As shown in FIG. 7, core 500 includes a front end unit 510, which may be used to fetch instructions to be executed and prepare them for use later in the processor. For example, front end unit 510 may include a fetch unit 501, an instruction cache 503, and an instruction decoder 505. In some implementations, front end unit 510 may further include a trace cache, along with microcode storage as well as a micro-operation storage. Fetch unit 501 may fetch macro-instructions, e.g., from memory or instruction cache 503, and feed them to instruction decoder 505 to decode them into primitives such as micro-operations for execution by the processor.

Coupled between front end unit 510 and execution units 520 is an out-of-order (OOO) engine 515 that may be used to receive the micro-instructions and prepare them for execution. More specifically OOO engine 515 may include various buffers to re-order micro-instruction flow and allocate various resources needed for execution, as well as to provide renaming of logical registers onto storage locations within various register files such as register file 530 and extended register file 535. Register file 530 may include separate register files for integer and floating point operations. Extended register file 535 may provide storage for vector-sized units, e.g., 256 or 512 bits per register. As further seen, a hint register file 538 may be present that includes a plurality of registers, e.g., having the field structure shown in FIG. 6, to store hint information for use in execution of data access and/or other instructions.

Various resources may be present in execution units 520, including, for example, various integer, floating point, and single instruction multiple data (SIMD) logic units, among other specialized hardware. For example, such execution units may include one or more arithmetic logic units (ALUs) 522.

When operations are performed on data within the execution unit, results may be provided to retirement logic, namely a reorder buffer (ROB) 540. More specifically, ROB 540 may include various arrays and logic to receive information associated with instructions that are executed. This information is then examined by ROB 540 to determine whether the instructions can be validly retired and result data committed to the architectural state of the processor, or whether one or more exceptions occurred that prevent a proper retirement of the instructions. Of course, ROB 540 may handle other operations associated with retirement.

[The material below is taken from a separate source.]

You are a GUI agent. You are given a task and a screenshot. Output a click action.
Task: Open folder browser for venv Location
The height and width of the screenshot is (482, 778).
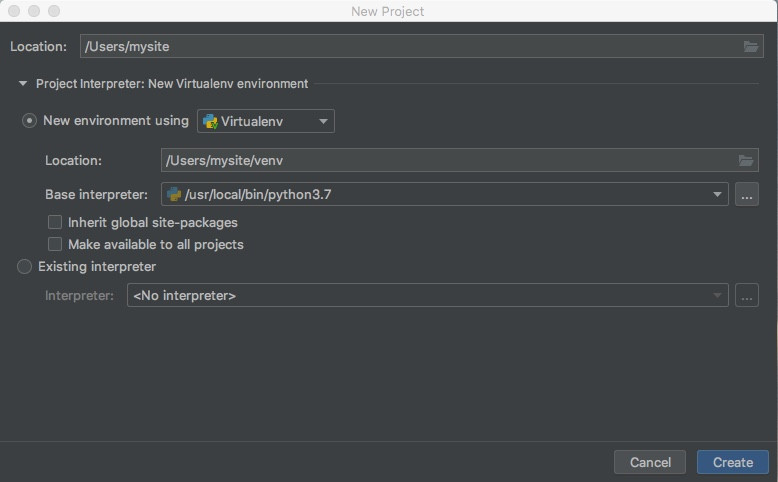pos(746,160)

As shown in FIG. 7, ROB 540 is coupled to cache 550 which, in one embodiment may be a first level cache (e.g., an L1 cache) and which may also include TLB 555, although the scope of the present invention is not limited in this regard. From cache 550, data communication may occur with higher level caches, system memory and so forth. To provide for in-processor backup storage for hint information, a hint stack 539 may be present, which as seen can be closely coupled with hint register file 538.

Note that while the implementation of the processor of FIG. 7 is with regard to an out-of-order machine such as of a so-called x86 ISA architecture, the scope of the present invention is not limited in this regard. That is, other embodiments may be implemented in an in-order processor such as an Intel ITANIUM™ processor, a reduced instruction set computing (RISC) processor such as an ARM-based processor, or a processor of another type of ISA that can emulate instructions and operations of a different ISA via an emulation engine and associated logic circuitry.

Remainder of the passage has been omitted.